━━━━━ PROVIDED DATA

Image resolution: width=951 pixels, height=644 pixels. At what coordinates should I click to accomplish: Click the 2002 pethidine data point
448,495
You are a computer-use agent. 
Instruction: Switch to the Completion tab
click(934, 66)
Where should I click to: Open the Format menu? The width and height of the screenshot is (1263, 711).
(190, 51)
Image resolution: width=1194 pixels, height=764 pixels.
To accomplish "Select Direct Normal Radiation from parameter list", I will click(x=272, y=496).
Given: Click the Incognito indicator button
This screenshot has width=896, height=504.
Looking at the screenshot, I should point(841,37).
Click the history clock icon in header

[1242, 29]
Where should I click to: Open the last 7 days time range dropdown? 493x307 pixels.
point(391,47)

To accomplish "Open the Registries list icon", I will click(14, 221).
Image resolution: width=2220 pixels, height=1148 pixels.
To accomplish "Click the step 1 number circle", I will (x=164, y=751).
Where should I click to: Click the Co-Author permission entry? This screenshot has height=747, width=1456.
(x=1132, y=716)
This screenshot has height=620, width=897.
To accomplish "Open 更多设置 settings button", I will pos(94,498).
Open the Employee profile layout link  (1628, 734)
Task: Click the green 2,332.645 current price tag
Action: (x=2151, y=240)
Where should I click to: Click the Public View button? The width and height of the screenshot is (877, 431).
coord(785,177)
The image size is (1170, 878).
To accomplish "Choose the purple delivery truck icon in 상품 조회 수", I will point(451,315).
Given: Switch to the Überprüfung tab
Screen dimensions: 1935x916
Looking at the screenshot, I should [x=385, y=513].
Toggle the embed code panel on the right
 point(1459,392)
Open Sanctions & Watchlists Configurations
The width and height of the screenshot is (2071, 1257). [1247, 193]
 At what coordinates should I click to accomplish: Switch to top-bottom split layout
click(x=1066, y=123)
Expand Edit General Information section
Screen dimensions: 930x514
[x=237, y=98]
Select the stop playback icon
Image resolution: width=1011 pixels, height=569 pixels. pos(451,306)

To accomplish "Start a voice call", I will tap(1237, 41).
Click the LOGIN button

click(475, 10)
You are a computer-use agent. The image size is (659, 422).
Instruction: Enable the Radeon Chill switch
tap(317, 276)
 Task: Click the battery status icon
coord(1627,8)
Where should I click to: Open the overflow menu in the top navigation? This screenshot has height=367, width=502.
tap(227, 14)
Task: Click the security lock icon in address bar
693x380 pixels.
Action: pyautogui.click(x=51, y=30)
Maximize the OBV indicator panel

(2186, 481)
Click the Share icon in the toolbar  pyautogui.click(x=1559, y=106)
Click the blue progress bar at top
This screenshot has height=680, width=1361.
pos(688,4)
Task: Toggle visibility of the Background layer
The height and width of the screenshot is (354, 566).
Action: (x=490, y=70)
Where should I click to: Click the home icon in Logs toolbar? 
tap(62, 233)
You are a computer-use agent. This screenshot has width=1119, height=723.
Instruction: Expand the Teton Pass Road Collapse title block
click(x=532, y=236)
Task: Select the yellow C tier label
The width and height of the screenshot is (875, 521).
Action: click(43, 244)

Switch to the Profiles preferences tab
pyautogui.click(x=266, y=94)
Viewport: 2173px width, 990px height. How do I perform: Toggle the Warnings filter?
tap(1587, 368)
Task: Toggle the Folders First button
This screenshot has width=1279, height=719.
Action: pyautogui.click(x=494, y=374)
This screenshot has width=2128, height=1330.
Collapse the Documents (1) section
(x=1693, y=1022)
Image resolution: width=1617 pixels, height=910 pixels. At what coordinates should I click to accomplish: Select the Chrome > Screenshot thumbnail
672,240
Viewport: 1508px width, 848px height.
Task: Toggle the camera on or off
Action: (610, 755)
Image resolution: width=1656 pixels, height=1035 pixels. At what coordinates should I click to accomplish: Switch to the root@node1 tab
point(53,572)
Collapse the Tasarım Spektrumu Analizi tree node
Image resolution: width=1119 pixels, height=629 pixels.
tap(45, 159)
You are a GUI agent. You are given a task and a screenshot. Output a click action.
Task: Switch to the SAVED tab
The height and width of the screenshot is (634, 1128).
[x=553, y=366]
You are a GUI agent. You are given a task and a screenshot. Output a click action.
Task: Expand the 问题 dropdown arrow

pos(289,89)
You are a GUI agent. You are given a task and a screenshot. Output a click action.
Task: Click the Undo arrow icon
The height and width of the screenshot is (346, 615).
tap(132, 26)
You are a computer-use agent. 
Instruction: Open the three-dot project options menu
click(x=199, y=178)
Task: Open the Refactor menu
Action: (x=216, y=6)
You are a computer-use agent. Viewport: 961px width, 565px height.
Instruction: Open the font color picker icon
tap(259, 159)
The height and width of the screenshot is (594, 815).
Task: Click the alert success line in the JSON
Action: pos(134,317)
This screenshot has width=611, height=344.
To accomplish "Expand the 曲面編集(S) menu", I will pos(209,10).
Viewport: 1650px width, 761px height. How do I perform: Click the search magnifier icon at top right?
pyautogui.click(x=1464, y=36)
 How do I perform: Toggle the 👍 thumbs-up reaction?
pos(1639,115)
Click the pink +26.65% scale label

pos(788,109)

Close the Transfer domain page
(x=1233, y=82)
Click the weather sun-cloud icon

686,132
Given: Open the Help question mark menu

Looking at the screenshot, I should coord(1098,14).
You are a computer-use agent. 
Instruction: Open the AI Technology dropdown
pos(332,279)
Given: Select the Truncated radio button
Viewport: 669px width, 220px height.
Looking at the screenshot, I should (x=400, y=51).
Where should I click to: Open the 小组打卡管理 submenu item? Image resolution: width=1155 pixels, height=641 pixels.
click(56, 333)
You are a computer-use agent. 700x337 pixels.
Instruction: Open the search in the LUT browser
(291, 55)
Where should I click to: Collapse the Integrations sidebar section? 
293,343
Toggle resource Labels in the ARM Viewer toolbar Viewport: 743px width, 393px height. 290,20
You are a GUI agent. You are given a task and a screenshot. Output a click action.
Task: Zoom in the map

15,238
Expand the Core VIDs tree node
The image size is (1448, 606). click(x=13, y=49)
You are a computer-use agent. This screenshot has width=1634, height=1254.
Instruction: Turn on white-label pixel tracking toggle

━━━━━━━━━━

#### PROBLEM DETAILS:
Every line that contains the string "will" should be returned from the data.

#### RESULT FOR THIS EXERCISE:
To accomplish "Select Direct Normal Radiation from parameter list", I will click(x=272, y=496).
To accomplish "Open the Registries list icon", I will click(14, 221).
To accomplish "Click the step 1 number circle", I will (x=164, y=751).
To accomplish "Open 更多设置 settings button", I will pos(94,498).
To accomplish "Choose the purple delivery truck icon in 상품 조회 수", I will point(451,315).
To accomplish "Start a voice call", I will tap(1237, 41).
To accomplish "Expand the 曲面編集(S) menu", I will pos(209,10).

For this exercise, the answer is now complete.